→ **Exercise goal**
Every line of the listing should be repeated exactly.

→ **The records**

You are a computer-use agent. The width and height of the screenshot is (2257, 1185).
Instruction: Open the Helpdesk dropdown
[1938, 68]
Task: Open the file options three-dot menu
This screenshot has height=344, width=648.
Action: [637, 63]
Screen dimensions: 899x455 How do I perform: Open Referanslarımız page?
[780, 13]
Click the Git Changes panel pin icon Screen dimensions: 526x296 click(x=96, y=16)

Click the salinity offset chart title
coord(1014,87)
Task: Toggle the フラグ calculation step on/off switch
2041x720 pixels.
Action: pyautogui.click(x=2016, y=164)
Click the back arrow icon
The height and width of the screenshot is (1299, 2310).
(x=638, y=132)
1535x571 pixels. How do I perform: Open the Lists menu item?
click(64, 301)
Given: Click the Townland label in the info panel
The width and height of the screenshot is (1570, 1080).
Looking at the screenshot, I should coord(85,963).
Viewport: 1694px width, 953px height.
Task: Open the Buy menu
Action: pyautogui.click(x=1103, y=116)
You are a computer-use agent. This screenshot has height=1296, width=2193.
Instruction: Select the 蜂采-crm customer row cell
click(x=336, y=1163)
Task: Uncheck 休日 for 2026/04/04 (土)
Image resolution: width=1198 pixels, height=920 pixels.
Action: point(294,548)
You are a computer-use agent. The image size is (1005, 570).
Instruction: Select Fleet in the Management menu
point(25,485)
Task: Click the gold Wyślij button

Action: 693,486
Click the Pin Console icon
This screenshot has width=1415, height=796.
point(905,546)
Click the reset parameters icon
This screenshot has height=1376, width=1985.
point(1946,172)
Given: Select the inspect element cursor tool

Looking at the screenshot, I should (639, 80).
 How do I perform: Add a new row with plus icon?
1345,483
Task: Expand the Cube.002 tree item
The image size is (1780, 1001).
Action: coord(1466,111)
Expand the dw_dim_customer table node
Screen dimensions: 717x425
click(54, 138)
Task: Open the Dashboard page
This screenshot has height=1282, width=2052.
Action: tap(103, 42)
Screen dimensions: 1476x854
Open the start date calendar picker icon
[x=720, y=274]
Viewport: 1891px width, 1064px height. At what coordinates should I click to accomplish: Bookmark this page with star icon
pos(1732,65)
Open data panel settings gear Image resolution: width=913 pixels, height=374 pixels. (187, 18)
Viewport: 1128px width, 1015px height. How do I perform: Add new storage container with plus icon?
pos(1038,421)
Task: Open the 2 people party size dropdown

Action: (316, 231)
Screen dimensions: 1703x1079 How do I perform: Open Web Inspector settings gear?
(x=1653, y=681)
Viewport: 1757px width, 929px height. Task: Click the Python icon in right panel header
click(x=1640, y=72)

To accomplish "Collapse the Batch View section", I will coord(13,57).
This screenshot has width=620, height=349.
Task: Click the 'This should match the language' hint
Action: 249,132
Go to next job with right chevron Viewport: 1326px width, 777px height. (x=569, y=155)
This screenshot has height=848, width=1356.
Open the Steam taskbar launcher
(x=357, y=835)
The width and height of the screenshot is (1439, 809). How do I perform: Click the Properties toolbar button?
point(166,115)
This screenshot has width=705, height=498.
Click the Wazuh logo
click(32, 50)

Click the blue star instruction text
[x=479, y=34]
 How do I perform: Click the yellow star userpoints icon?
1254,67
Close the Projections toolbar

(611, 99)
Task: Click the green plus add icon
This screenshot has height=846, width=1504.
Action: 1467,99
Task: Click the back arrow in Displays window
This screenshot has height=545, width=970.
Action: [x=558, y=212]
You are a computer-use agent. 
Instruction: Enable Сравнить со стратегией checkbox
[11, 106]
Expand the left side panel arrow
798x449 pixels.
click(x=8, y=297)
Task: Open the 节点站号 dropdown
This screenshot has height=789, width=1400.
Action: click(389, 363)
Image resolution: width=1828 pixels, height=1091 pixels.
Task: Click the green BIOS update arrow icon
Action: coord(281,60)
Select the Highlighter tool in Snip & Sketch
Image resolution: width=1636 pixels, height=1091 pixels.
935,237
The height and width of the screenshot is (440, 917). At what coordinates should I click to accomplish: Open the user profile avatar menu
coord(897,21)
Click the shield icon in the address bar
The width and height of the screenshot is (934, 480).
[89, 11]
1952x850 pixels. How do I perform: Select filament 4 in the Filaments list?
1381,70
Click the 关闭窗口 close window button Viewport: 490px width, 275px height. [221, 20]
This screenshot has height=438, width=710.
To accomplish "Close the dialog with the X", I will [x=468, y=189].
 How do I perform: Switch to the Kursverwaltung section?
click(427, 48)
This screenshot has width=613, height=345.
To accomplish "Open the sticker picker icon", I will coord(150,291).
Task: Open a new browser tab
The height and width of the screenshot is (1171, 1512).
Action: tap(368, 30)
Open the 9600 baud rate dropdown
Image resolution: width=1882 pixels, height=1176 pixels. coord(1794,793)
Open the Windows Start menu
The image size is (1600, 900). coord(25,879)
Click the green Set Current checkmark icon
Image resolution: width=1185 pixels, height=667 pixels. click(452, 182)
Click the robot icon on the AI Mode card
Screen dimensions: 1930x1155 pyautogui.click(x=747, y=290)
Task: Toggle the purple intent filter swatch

→ **Solution to this exercise**
You are a computer-use agent. The width and height of the screenshot is (2257, 1185).
Instruction: Open the Helpdesk dropdown
[1938, 68]
Task: Open the file options three-dot menu
This screenshot has height=344, width=648.
Action: [637, 63]
Screen dimensions: 899x455 How do I perform: Open Referanslarımız page?
[780, 13]
Click the Git Changes panel pin icon Screen dimensions: 526x296 click(x=96, y=16)

Click the salinity offset chart title
coord(1014,87)
Task: Toggle the フラグ calculation step on/off switch
2041x720 pixels.
Action: pyautogui.click(x=2016, y=164)
Click the back arrow icon
The height and width of the screenshot is (1299, 2310).
(x=638, y=132)
1535x571 pixels. How do I perform: Open the Lists menu item?
click(64, 301)
Given: Click the Townland label in the info panel
The width and height of the screenshot is (1570, 1080).
Looking at the screenshot, I should coord(85,963).
Viewport: 1694px width, 953px height.
Task: Open the Buy menu
Action: pyautogui.click(x=1103, y=116)
You are a computer-use agent. This screenshot has height=1296, width=2193.
Instruction: Select the 蜂采-crm customer row cell
click(x=336, y=1163)
Task: Uncheck 休日 for 2026/04/04 (土)
Image resolution: width=1198 pixels, height=920 pixels.
Action: point(294,548)
You are a computer-use agent. The image size is (1005, 570).
Instruction: Select Fleet in the Management menu
point(25,485)
Task: Click the gold Wyślij button

Action: 693,486
Click the Pin Console icon
This screenshot has width=1415, height=796.
point(905,546)
Click the reset parameters icon
This screenshot has height=1376, width=1985.
point(1946,172)
Given: Select the inspect element cursor tool

Looking at the screenshot, I should (639, 80).
 How do I perform: Add a new row with plus icon?
1345,483
Task: Expand the Cube.002 tree item
The image size is (1780, 1001).
Action: coord(1466,111)
Expand the dw_dim_customer table node
Screen dimensions: 717x425
click(54, 138)
Task: Open the Dashboard page
This screenshot has height=1282, width=2052.
Action: tap(103, 42)
Screen dimensions: 1476x854
Open the start date calendar picker icon
[x=720, y=274]
Viewport: 1891px width, 1064px height. At what coordinates should I click to accomplish: Bookmark this page with star icon
pos(1732,65)
Open data panel settings gear Image resolution: width=913 pixels, height=374 pixels. (187, 18)
Viewport: 1128px width, 1015px height. How do I perform: Add new storage container with plus icon?
pos(1038,421)
Task: Open the 2 people party size dropdown

Action: (316, 231)
Screen dimensions: 1703x1079 How do I perform: Open Web Inspector settings gear?
(x=1653, y=681)
Viewport: 1757px width, 929px height. Task: Click the Python icon in right panel header
click(x=1640, y=72)

To accomplish "Collapse the Batch View section", I will coord(13,57).
This screenshot has width=620, height=349.
Task: Click the 'This should match the language' hint
Action: 249,132
Go to next job with right chevron Viewport: 1326px width, 777px height. (x=569, y=155)
This screenshot has height=848, width=1356.
Open the Steam taskbar launcher
(x=357, y=835)
The width and height of the screenshot is (1439, 809). How do I perform: Click the Properties toolbar button?
point(166,115)
This screenshot has width=705, height=498.
Click the Wazuh logo
click(32, 50)

Click the blue star instruction text
[x=479, y=34]
 How do I perform: Click the yellow star userpoints icon?
1254,67
Close the Projections toolbar

(611, 99)
Task: Click the green plus add icon
This screenshot has height=846, width=1504.
Action: 1467,99
Task: Click the back arrow in Displays window
This screenshot has height=545, width=970.
Action: [x=558, y=212]
You are a computer-use agent. 
Instruction: Enable Сравнить со стратегией checkbox
[11, 106]
Expand the left side panel arrow
798x449 pixels.
click(x=8, y=297)
Task: Open the 节点站号 dropdown
This screenshot has height=789, width=1400.
Action: click(389, 363)
Image resolution: width=1828 pixels, height=1091 pixels.
Task: Click the green BIOS update arrow icon
Action: coord(281,60)
Select the Highlighter tool in Snip & Sketch
Image resolution: width=1636 pixels, height=1091 pixels.
935,237
The height and width of the screenshot is (440, 917). At what coordinates should I click to accomplish: Open the user profile avatar menu
coord(897,21)
Click the shield icon in the address bar
The width and height of the screenshot is (934, 480).
[89, 11]
1952x850 pixels. How do I perform: Select filament 4 in the Filaments list?
1381,70
Click the 关闭窗口 close window button Viewport: 490px width, 275px height. [221, 20]
This screenshot has height=438, width=710.
To accomplish "Close the dialog with the X", I will [x=468, y=189].
 How do I perform: Switch to the Kursverwaltung section?
click(427, 48)
This screenshot has width=613, height=345.
To accomplish "Open the sticker picker icon", I will coord(150,291).
Task: Open a new browser tab
The height and width of the screenshot is (1171, 1512).
Action: tap(368, 30)
Open the 9600 baud rate dropdown
Image resolution: width=1882 pixels, height=1176 pixels. coord(1794,793)
Open the Windows Start menu
The image size is (1600, 900). coord(25,879)
Click the green Set Current checkmark icon
Image resolution: width=1185 pixels, height=667 pixels. click(452, 182)
Click the robot icon on the AI Mode card
Screen dimensions: 1930x1155 pyautogui.click(x=747, y=290)
Task: Toggle the purple intent filter swatch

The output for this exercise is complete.